Large Catalog Support

  • ExpansionHunter genotyping can now be accelerated across multiple threads by using the new --threads option.
  • To further support large catalog analysis, streaming mode memory requirements have been decreased by a factor of 20.
  • Together with additional runtime optimizations, a catalog of 240,441 STRs can now be genotyped on a 35x human sample in less than 31 minutes (on 16 threads) with 25 GB of memory.
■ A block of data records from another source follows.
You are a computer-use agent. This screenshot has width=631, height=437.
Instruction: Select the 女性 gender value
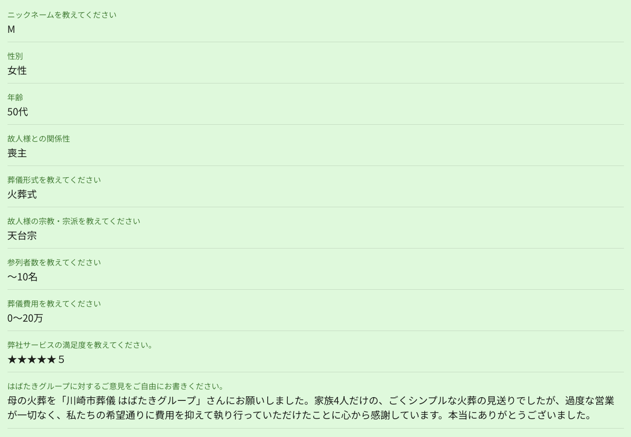(17, 71)
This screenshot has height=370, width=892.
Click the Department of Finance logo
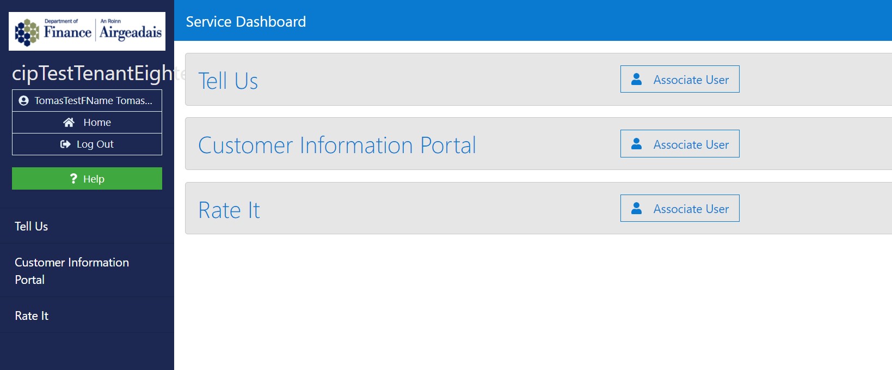point(87,31)
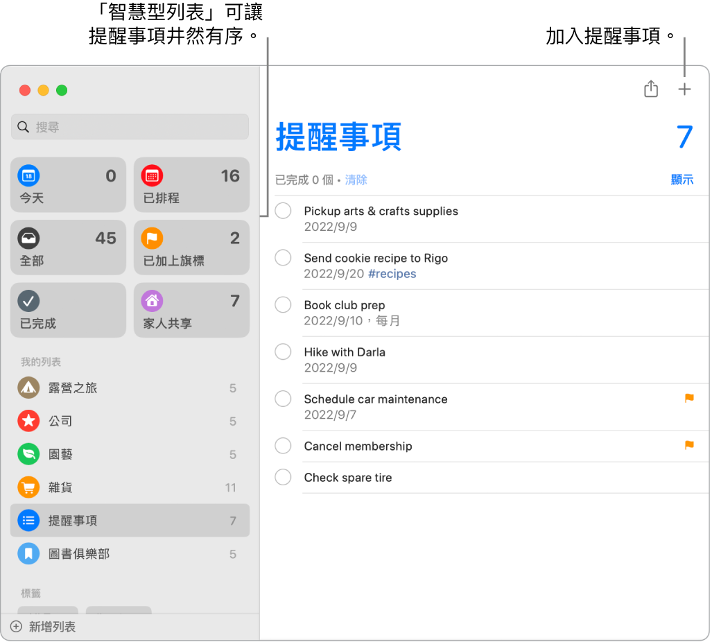Share the 提醒事項 list
The image size is (712, 642).
tap(650, 89)
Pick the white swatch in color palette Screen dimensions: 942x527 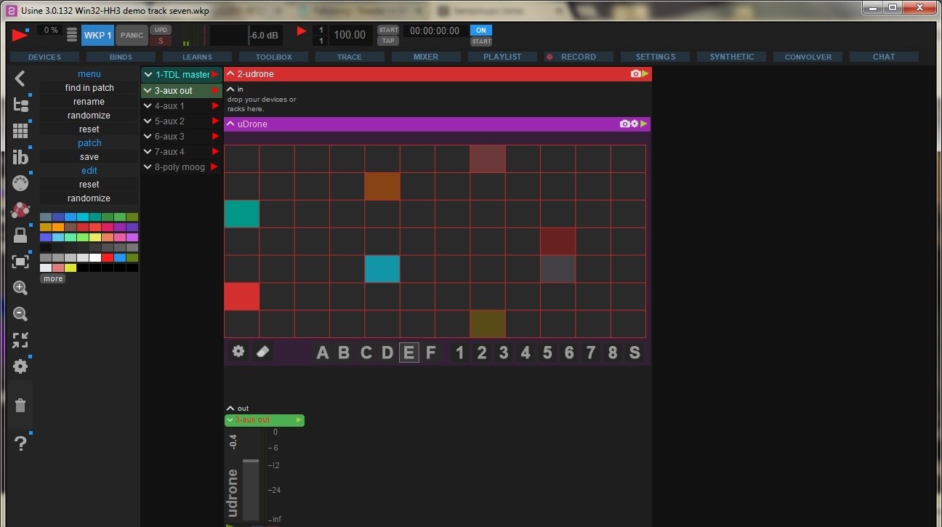[94, 257]
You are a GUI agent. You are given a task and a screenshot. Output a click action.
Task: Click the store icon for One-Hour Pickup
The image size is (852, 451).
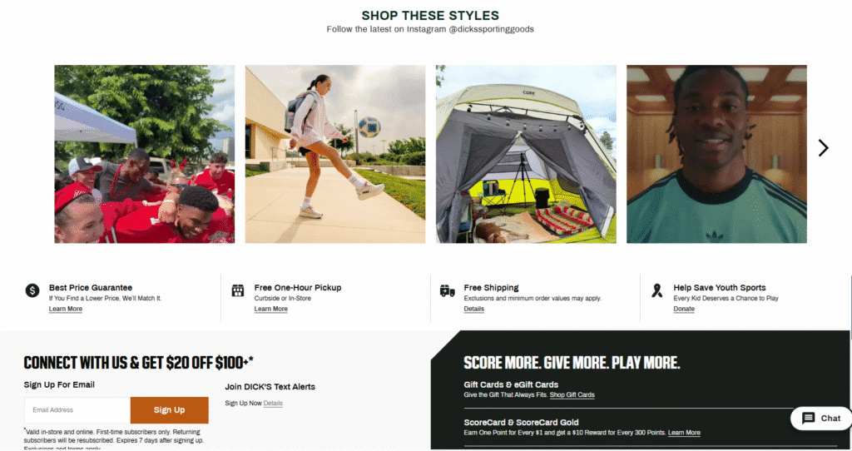click(238, 290)
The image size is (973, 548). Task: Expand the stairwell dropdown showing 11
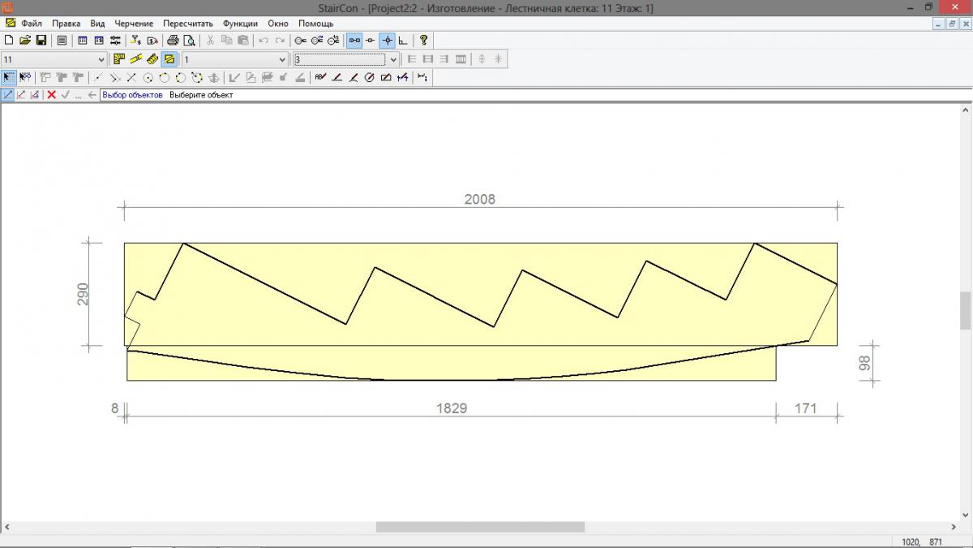(101, 59)
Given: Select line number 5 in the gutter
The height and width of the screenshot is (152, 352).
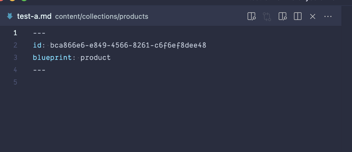Looking at the screenshot, I should [15, 82].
Comparison of v5.0.0 to v4.0.2 for a catalog of 37,413 STRs on a 35x human sample:

Version Analysis Mode Threads Wall TIme (mm:ss) Peak RSS (GB)
v4.0.2 streaming 1 93:10 85.6
v5.0.0 streaming 16 4:35 3.5
v4.0.2 seeking 1 272:23 0.5
v5.0.0 seeking 16 19:00 1.1

Additional Updates

  • Added definitions for GIPC1 repeats and sorted all catalogs
  • Updated depth calculation to Include singleton reads
  • BAM/CRAM input to streaming mode is no longer required to be sorted or indexed
  • Bug fixes
    • Fixed minor errors in depth computation when analyzing large catalogs in streaming mode
    • Fixed shadowing issue preventing new MinimalLocusCoverage setting (#137 from @Lenbok)
  • Reorganized source code and build system
    • The build system has been redesigned to download most third-party libraries. An active internet connection is now required to build from source.

Contributors: @ctsa, @yjqiu, @egor-dolzhenko


ExpansionHunter-v5.0.0-linux_x86_64.tar.gz and ExpansionHunter-v5.0.0-macOS.tar.gz are binary distributions for 64-bit Linux and macOS respectively.